Extrait à lire:
<<<<

Le chef de poste paraît intransigeant. «Nous voyions qu’il agissait sous un ordre fort ». De longues discussions, un bras de fer. Il appelle le commissaire de police chargé de la sécurité intérieure à Karusi. Ce dernier intervient rapidement.  Pour se rassurer du dépôt de l’avis, il téléphone au commissariat de police. Là-bas, un officier de la police judiciaire affirme qu’il a reçu la copie de la lettre. Par contre, l’administrateur nie catégoriquement la réception de cette note.   «J’avais pourtant remis la lettre moi-même», assure M. Nzitonda.

Ce commissaire prend alors la décision de les «garder» pour des enquêtes. «Nous passerons neuf jours dans les cachots du commissariat de police, le temps qu’ils cherchent à faire disparaître l’avis dont le dépôt a été confirmé et donner fondement à leur accusation».

D’après des témoins proches de la police, ce stratagème a échoué. Et c’est ainsi que des agents des services de renseignement ont cherché comment maintenir en détention le représentant provincial du CNL contre lequel l’administration avait une dent depuis belle lurette. «Ils ont pris son téléphone, cherché dans son répertoire et indiqué qu’il y a un numéro qui inquiète». Ses deux codétenus ont été libérés, mais pour lui le dossier a changé.

Barampama, le ‘‘numéro de terreur’’ et son ‘‘prétendu propriétaire’’

Le numéro suspect est d’Afrique du sud au vu de son indicatif téléphonique. Cependant, après analyse, les services de renseignements auraient détecté que son utilisateur avait d’abord utilisé un numéro de l’Onatel. Ils ont ainsi cherché à localiser l’utilisateur de ce dernier pour l’arrêter.

>>>>

Exercices à traiter:
[1] Résumez l'extrait à lire en deux phrases.
[2] D'après l'extrait à lire, d'où provient le numéro suspect, au vu de son indicatif téléphonique ?
[3] Écrivez la suite de l'extrait à lire, consacré à la détention du représentant provincial du CNL.

[Éléments tirés d'une source de données]
<<<<

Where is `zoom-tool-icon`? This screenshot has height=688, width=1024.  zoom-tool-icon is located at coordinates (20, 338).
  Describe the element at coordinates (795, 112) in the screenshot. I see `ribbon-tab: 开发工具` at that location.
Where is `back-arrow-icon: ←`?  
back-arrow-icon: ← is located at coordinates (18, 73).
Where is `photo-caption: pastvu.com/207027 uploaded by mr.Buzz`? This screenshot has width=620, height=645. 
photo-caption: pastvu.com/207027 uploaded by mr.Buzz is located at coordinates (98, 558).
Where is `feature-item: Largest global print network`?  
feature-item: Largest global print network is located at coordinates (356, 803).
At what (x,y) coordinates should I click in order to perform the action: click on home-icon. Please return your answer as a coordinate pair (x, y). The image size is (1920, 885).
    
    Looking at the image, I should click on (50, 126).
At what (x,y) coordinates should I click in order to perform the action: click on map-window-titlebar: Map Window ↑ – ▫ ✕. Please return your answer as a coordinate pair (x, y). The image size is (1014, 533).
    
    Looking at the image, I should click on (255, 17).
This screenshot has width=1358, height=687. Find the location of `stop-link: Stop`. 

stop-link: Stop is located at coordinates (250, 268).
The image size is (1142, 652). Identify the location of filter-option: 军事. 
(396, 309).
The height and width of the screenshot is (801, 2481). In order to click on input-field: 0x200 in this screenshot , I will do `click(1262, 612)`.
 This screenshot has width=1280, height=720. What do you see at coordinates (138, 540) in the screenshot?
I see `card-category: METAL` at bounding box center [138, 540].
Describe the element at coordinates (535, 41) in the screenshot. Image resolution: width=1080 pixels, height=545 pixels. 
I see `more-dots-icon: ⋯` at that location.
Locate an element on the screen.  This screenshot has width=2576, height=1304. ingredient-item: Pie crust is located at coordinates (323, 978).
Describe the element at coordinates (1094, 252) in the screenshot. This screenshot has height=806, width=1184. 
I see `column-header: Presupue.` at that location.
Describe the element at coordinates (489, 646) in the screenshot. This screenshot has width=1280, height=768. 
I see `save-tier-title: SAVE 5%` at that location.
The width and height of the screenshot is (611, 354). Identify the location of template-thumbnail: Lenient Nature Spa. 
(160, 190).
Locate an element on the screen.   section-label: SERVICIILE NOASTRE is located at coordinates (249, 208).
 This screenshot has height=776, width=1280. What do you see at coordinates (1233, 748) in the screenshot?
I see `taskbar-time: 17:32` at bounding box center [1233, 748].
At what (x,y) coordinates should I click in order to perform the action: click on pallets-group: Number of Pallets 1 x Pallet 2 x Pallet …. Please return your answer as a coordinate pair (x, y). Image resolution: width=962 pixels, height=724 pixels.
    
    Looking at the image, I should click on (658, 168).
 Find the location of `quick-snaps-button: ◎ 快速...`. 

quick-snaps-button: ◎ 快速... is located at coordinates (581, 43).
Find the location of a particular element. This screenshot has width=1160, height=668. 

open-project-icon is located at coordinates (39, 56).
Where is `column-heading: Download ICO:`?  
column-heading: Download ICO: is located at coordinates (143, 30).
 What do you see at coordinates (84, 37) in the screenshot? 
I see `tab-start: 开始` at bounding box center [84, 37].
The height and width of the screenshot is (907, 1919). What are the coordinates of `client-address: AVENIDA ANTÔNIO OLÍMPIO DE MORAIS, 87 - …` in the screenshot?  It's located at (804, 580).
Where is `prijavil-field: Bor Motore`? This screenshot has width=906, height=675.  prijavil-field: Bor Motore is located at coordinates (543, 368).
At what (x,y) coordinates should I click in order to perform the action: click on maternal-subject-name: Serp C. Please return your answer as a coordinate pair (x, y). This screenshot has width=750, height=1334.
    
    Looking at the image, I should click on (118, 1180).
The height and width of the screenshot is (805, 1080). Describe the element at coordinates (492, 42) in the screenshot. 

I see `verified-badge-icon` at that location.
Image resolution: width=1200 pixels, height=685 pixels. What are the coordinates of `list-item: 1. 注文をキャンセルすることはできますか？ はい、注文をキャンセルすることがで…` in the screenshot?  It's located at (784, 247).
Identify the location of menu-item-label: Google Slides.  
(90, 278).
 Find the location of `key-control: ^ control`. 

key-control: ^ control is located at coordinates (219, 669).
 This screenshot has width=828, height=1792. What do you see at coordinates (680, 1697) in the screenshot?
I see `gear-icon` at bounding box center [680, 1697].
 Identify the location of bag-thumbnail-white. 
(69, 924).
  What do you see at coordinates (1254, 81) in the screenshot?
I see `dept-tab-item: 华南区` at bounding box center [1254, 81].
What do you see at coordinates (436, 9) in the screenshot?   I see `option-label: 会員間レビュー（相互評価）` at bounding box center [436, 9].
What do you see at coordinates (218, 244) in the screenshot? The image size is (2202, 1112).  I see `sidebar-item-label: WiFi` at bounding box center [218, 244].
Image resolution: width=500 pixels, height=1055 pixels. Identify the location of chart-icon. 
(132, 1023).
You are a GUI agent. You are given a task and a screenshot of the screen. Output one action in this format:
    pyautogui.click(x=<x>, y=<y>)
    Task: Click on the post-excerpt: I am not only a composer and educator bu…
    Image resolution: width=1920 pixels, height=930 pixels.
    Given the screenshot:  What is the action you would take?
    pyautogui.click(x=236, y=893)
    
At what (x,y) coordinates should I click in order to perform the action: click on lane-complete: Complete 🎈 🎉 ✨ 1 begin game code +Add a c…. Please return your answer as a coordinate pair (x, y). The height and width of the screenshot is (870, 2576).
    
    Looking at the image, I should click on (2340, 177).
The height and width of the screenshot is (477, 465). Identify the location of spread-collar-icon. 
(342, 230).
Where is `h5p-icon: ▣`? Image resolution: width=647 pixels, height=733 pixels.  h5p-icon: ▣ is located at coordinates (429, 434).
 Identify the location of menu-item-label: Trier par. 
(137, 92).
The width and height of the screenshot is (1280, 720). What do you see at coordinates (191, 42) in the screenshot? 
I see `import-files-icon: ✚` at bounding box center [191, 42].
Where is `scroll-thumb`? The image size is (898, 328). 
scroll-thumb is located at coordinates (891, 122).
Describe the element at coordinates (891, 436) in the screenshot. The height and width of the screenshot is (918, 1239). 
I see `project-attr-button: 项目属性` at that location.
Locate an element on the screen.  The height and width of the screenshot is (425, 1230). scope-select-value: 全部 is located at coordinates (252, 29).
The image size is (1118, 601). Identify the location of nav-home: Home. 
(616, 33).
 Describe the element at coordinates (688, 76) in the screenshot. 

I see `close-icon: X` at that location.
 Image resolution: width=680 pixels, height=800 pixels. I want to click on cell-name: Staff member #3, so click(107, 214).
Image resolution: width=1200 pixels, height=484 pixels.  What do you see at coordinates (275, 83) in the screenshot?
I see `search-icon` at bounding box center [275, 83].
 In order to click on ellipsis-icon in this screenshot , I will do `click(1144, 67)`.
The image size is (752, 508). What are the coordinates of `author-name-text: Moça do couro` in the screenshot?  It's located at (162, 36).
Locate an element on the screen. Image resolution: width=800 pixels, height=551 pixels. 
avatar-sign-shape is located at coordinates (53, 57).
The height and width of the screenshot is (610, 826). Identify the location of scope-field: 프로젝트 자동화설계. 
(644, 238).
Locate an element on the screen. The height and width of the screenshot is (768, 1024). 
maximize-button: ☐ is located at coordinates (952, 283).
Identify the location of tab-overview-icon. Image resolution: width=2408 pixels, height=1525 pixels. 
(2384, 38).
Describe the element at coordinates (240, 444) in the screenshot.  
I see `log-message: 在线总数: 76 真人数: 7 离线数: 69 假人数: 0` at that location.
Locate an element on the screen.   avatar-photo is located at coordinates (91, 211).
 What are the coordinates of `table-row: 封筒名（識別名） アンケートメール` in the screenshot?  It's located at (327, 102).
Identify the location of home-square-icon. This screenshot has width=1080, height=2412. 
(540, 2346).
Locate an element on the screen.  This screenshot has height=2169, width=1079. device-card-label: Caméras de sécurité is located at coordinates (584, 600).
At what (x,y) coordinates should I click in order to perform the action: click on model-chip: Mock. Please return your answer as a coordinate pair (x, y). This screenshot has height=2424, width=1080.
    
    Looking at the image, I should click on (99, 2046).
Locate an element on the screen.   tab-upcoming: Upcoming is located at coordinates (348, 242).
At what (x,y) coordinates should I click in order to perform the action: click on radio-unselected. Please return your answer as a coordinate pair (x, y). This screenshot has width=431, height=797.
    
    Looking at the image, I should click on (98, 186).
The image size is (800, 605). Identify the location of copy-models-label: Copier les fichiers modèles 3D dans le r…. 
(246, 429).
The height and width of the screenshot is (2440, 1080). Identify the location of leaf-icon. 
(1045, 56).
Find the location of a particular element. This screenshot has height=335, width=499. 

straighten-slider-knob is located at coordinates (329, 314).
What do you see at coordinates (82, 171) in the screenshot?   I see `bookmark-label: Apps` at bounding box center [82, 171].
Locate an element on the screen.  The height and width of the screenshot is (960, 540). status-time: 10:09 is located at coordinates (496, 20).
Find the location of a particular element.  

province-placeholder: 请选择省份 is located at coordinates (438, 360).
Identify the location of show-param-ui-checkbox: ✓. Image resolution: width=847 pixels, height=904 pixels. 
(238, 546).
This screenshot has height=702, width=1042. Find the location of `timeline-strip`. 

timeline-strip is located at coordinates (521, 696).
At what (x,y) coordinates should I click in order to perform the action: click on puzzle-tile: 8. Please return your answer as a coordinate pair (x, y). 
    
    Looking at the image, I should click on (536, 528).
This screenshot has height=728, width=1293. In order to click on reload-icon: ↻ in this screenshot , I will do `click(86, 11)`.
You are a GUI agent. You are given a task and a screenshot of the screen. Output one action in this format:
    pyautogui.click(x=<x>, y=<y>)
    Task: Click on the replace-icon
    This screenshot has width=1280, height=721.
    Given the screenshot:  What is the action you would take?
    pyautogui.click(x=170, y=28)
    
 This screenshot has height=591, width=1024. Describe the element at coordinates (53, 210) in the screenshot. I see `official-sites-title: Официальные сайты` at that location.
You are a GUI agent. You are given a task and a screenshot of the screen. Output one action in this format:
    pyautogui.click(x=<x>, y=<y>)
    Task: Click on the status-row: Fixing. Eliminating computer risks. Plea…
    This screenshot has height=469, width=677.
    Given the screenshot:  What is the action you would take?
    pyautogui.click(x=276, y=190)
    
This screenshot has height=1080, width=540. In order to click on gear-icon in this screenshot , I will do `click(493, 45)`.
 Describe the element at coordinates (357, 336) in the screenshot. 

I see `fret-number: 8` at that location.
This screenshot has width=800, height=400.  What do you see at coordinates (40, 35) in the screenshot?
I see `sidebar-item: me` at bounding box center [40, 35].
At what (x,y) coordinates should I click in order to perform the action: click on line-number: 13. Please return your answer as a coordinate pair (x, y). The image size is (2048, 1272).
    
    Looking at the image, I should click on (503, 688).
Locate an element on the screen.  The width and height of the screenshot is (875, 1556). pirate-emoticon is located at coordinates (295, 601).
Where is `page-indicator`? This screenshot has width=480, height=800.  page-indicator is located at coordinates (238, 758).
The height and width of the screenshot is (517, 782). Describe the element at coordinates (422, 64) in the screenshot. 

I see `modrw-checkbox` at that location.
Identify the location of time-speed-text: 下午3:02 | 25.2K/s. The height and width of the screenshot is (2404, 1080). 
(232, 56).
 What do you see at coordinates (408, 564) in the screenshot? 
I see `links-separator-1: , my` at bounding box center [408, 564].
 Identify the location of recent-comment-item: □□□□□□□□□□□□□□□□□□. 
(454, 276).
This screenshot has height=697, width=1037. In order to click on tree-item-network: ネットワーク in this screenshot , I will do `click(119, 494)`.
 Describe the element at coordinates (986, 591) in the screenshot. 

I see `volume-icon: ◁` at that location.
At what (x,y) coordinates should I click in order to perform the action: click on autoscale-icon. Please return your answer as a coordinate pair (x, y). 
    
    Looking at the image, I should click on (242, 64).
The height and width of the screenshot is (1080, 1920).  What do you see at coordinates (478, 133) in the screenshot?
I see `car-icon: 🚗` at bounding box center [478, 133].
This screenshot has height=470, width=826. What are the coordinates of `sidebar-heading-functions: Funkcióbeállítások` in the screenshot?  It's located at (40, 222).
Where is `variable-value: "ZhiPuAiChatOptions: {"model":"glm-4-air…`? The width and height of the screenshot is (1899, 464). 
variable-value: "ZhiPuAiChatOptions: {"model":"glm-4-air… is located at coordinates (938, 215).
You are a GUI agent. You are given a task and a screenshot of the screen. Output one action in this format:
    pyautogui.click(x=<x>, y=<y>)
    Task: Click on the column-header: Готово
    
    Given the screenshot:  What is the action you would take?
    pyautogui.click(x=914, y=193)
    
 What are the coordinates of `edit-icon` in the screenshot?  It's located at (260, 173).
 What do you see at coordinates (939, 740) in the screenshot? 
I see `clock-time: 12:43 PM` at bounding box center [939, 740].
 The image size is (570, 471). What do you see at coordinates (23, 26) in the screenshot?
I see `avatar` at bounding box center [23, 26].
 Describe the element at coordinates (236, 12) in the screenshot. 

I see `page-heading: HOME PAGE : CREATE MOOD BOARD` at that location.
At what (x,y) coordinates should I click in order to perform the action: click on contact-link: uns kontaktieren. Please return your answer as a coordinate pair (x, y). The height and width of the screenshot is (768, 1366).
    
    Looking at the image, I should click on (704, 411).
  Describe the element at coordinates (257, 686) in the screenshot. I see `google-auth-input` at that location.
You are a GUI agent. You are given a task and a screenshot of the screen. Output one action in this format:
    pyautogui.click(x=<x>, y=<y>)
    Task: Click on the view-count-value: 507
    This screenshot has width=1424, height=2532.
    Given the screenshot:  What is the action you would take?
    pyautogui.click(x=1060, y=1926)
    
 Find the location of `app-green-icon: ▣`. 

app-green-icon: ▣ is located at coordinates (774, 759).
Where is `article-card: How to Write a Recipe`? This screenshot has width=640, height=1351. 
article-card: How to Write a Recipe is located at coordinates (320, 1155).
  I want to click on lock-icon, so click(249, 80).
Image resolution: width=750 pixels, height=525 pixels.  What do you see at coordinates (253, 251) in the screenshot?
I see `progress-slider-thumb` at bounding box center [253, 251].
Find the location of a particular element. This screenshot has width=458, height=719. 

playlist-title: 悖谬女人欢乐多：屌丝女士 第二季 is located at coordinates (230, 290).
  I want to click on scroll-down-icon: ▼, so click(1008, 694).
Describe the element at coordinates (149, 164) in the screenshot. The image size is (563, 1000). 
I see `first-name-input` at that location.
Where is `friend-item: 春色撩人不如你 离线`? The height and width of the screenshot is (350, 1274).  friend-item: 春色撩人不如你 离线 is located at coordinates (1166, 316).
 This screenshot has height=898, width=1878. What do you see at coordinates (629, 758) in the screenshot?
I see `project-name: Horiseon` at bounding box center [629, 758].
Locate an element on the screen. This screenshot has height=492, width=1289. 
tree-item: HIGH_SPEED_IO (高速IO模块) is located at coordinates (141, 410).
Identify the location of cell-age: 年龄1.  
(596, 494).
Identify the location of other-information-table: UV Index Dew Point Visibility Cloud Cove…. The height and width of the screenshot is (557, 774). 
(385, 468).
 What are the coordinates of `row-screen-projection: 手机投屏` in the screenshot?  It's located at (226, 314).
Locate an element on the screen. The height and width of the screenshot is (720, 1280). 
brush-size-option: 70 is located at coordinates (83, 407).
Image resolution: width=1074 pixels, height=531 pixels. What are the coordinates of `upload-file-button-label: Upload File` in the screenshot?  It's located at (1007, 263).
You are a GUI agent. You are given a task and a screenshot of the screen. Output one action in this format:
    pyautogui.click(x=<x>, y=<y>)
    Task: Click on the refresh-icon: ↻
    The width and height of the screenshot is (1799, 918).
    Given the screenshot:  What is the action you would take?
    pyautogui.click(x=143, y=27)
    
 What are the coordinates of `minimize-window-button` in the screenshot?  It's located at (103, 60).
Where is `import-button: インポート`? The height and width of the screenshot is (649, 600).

>>>>

Réponses proposées:
[1] Appelé par un chef de poste, un commissaire de police décide de garder les personnes concernées pour enquête, et celles-ci passent neuf jours dans les cachots du commissariat, alors qu'un officier de police judiciaire affirme avoir reçu la copie de leur avis. Selon des témoins proches de la police, des agents des services de renseignement invoquent ensuite un numéro inquiétant trouvé dans le téléphone du représentant provincial du CNL pour le maintenir en détention, tandis que ses deux codétenus sont libérés.

[2] D'Afrique du Sud.

[3]
Certains des messages envoyés par le numéro sud-africain qui « inquiète » les services de renseignement de Karusi.

C’est alors qu’un certain Philbert Ndihokubwayo, natif de la commune Shombo en province  Karusi, secrétaire du mouvement des jeunes du CNL dans la région Buyenzi, a été identifié. De Bujumbura, il apprendra qu’il est recherché par la documentation à Karusi pour ce qu’ ‘‘il’’ a écrit aux autorités provinciales via son numéro.

Ndihokubwayo ne va pas attendre que les services de la documentation l’arrêtent. Lundi 10 juin, il délègue Placide Nzambimana, un ami à lui, pour aller informer le chef des services des renseignements que «le présumé est prêt pour l’interrogatoire». Et dans la foulée, il lui a été exigé de demander pardon à la place de Ndihokubwayo. Ce qu’il a fait.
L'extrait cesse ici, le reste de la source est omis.